The structure of the float is equally unusual. SpaceX is expected to float barely 4% of the company, and Nasdaq index funds will be forced to absorb SpaceX shares mechanically, at whatever price prevails, because of recent rule changes. Nasdaq controversially rewrote its rules last month in anticipation of the megacap arrivals, allowing the largest IPOs to enter its prestigious Nasdaq 100 index after just 15 trading days, rather than waiting months for the index’s regular reconstitution. It also scrapped its 10% minimum float requirement. That combination matters because it can funnel automatic buying into the stock soon after the debut, while giving early investors a fast path to liquidity in what would be the biggest payday in startup history.

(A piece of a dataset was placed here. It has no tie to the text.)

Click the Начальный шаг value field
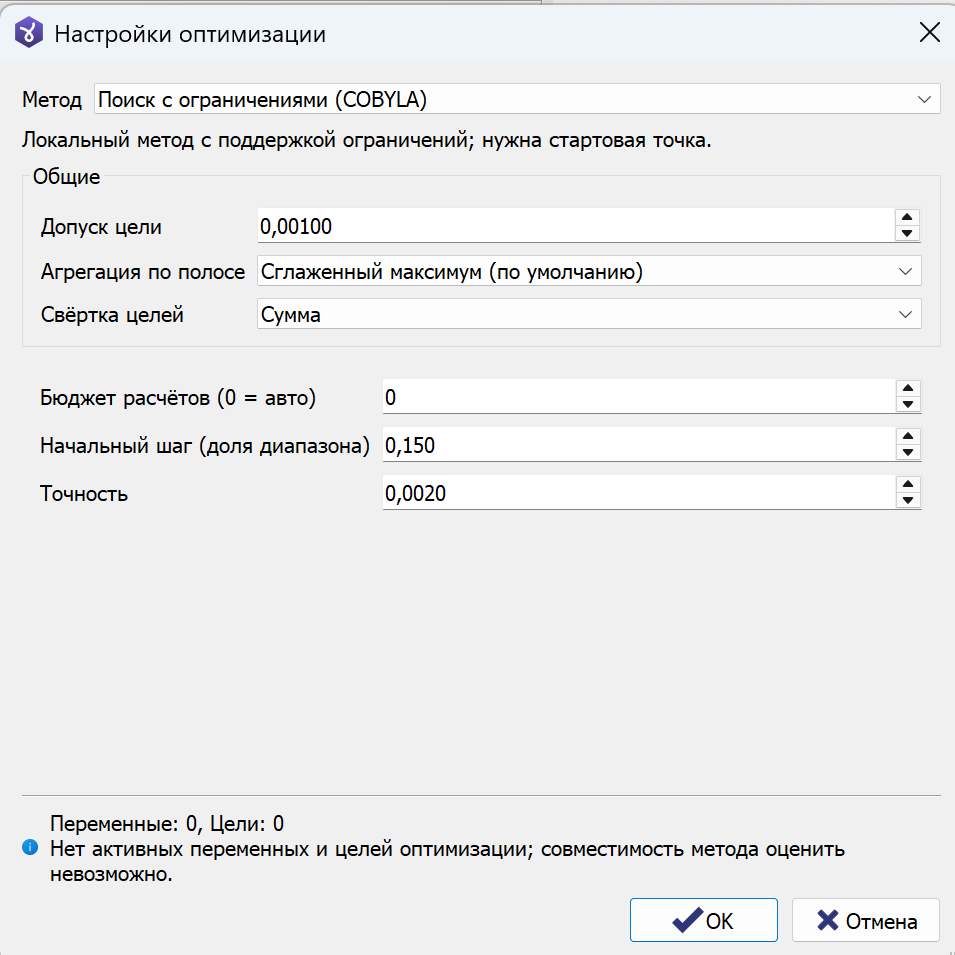Screen dimensions: 955x955 pos(640,445)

Even the lockup is custom-built for this moment. Instead of a standard 180-day cliff, insiders can sell up to 20% of their locked shares once the company reports its first quarterly earnings, with an additional 10% if the stock is trading at least 30% above the IPO price. The shares unlock in staggered tranches starting after the company’s second earnings report, expected to be around late July or early August. Musk himself cannot sell for 366 days. That staggered release is designed to gradually increase the float and accelerate SpaceX’s inclusion in the Nasdaq 100, which means the after-market plumbing is part of the strategy, not just a footnote.

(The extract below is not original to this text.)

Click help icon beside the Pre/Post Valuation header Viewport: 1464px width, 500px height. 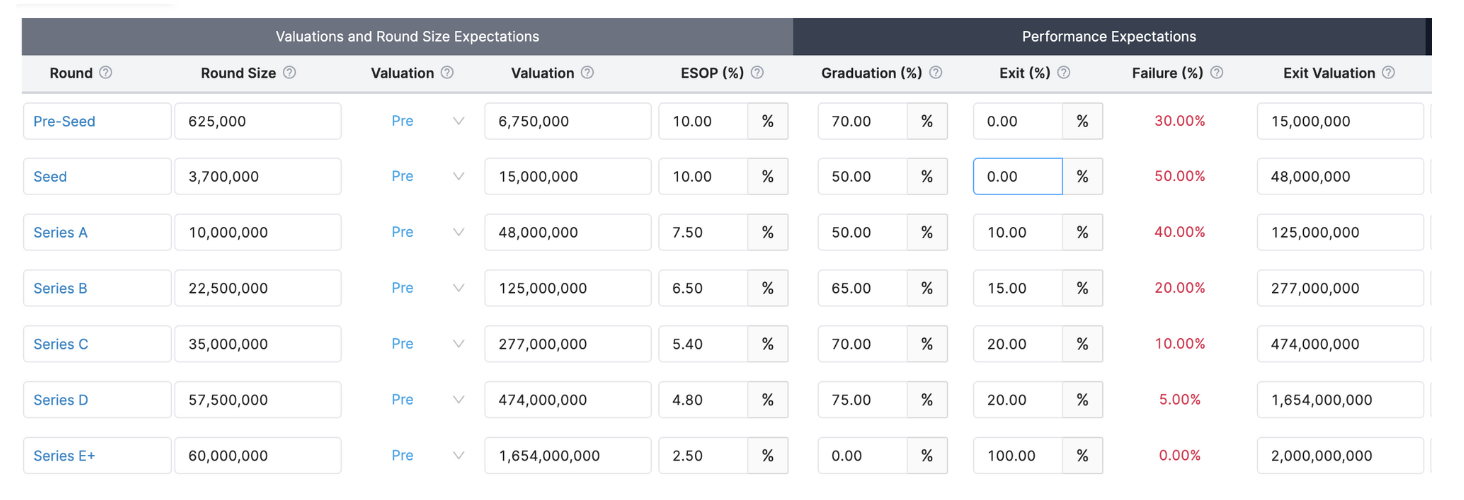click(447, 73)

For founders, CFOs, and boards watching from the sidelines, the lesson is bigger than one blockbuster listing. SpaceX is showing how a modern mega-IPO can be built to maximize valuation, preserve founder control, route proceeds toward pre-decided uses, and engineer index demand at the same time. That is a very specific playbook, and it will matter to any company that thinks it can arrive at public markets as both a story stock and a structural outlier. The filing starts the timer on a hot IPO summer. The real test is whether the market has the appetite, the governance tolerance, and the mechanical buying power to take in SpaceX, then Anthropic, then OpenAI, without blinking.